Additionally, in a 4-1 supermajority vote—only Ms. Lofstad was opposed—the Town Board approved a two-year extension of a special zoning designation for a proposed senior housing complex in Hampton Bays calling for the construction of 50 senior citizen condominiums on Montauk Highway. The special zoning on the property, called a planned development district, or PDD, expired in 2010, but now will expire in February 2020.

The applicant, RTW Associates LLC of Hampton Bays, had requested that the PDD be extended last month after the Town Board failed to hold the necessary public hearings to revert the zoning of the nearly 8.3-acre property, which sits just east of Allomara Road, back to highway business. The company plans to sell the property to an undisclosed party that has the money to develop the 55-and-older community. It had never requested an extension of the PDD prior to its expiration in 2010.

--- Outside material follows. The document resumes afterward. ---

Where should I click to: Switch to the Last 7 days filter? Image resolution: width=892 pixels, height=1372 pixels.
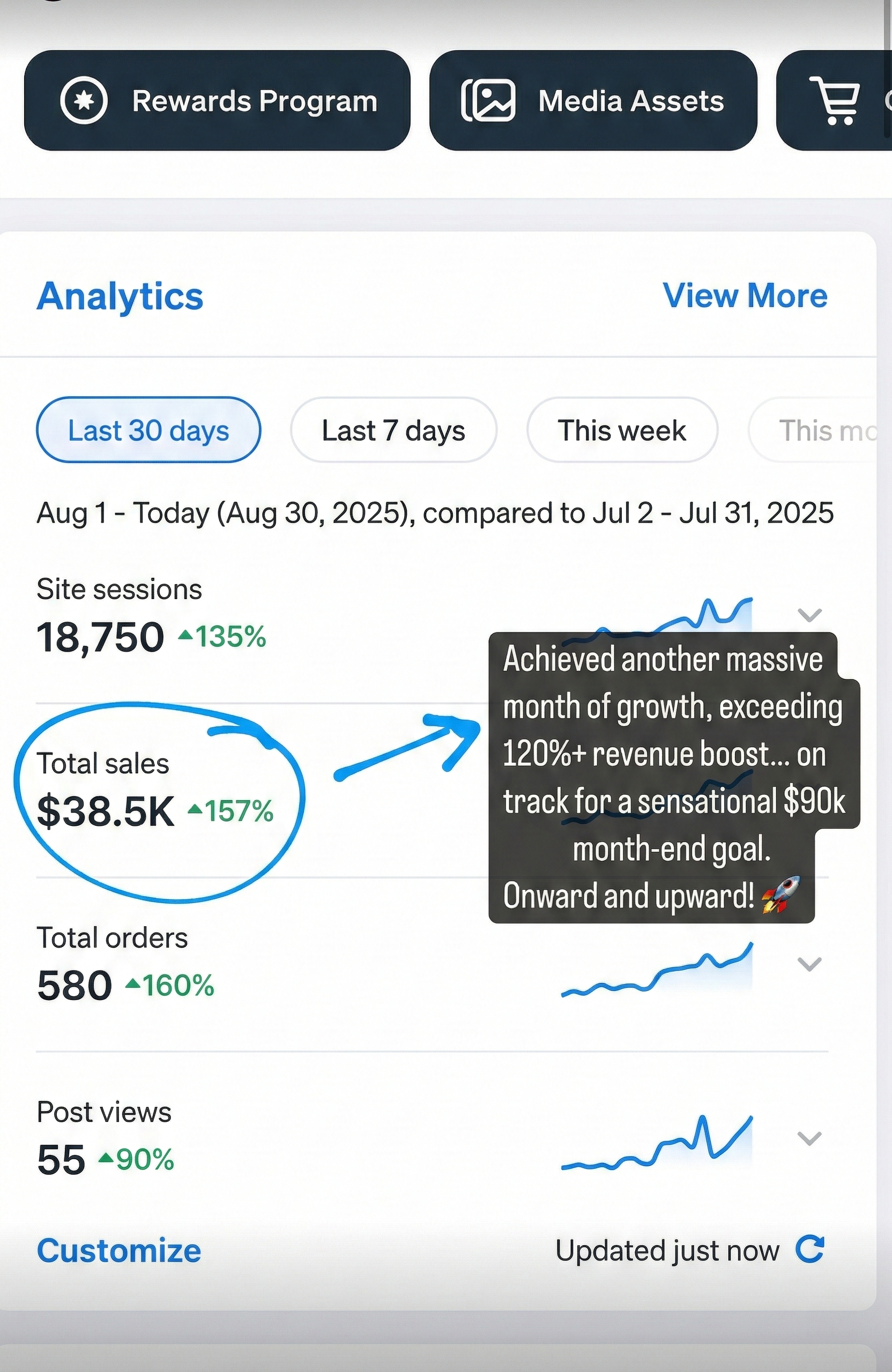pyautogui.click(x=393, y=430)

The approval of the artificial turf infield at Red Creek Park came despite concerns that the rubber it utilizes may present a health risk for children and adults playing sports on the surface, with fears that carcinogenic chemicals can leach out of the crumbs—referred to as “outgassing”—in high heat situations.

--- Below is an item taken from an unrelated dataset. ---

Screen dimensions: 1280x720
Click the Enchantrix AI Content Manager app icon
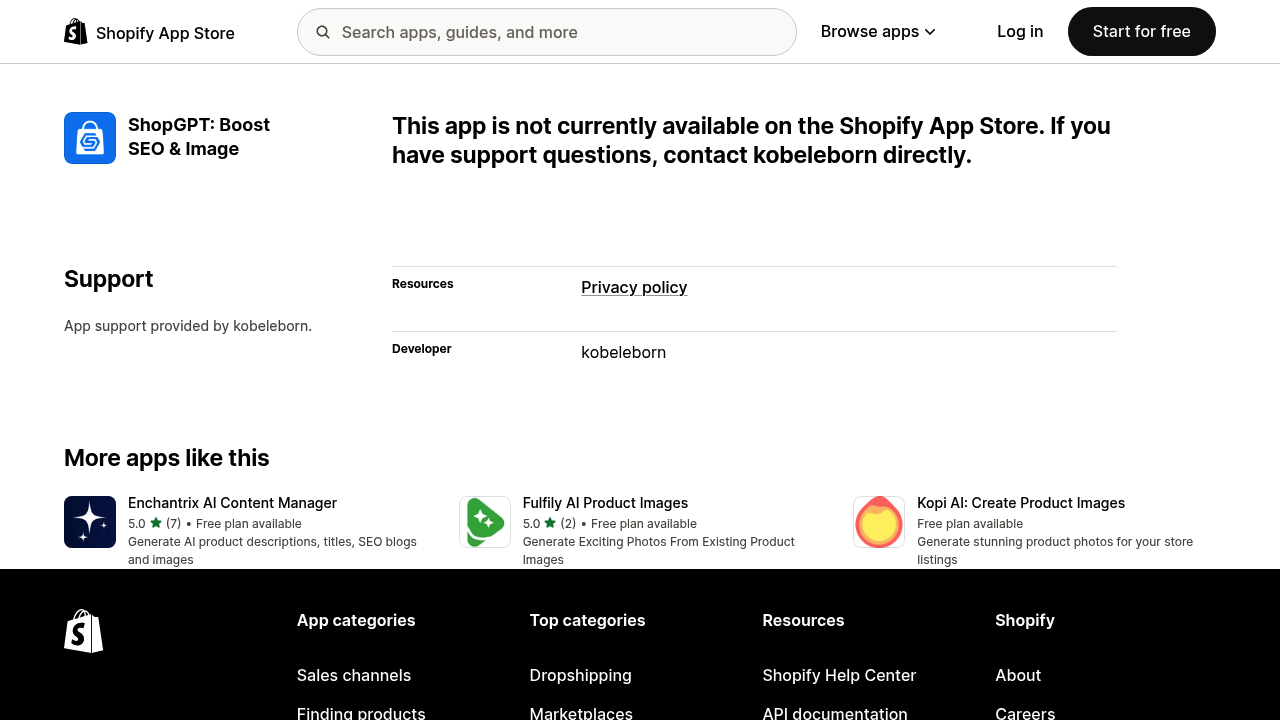[x=89, y=521]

Kristin Doulos, Southampton Town’s Director of Parks and Recreation, oversees facilities at Red Creek Park in Hampton Bays, and for weeks has been unable to answer questions regarding the existing softball field located in the back end of the Old Riverhead Road park, where the new field is slated to go.

Mother Nature has not been kind to the field, particularly this spring, forcing constant game postponements and cancellations—so frequent, in fact, that players often check in with Ms. Doulos before packing up their gear and heading to the field. Cancellations have become so frequent that enrollment in the adult men’s softball league is down, Ms. Doulos said last week.

Replacing the natural grass field with turf—which uses crumb rubber infill made from old tires—will help lower the $10,000 annual maintenance costs for the field, which is used two or three times per week, Ms. Doulos said. It also will help with flooding and eliminate the use of chemical pesticides and fertilizers on the natural grass field.

Multiple studies have proven inconclusive, and more studies are ongoing, including one in the works by the Environmental Protection Agency. But by and large, it’s been a booming business for companies like LandTek, who have installed the fields at high schools across the country at a rapid rate, including in East Hampton, Southampton, Hampton Bays and Westhampton Beach. Residents in Sag Harbor were a notable exception, resoundingly voting down a proposal to install a synthetic turf field at the school in the fall.

Ms. Doulos said that she has not heard of any concerns from local residents about installation of synthetic turf at Red Creek, and added that many people have told her they would welcome the change.

“I feel comfortable moving forward with this project,” Town Supervisor Jay Schneiderman said at the board meeting, moments before authorizing LandTek to install the turf.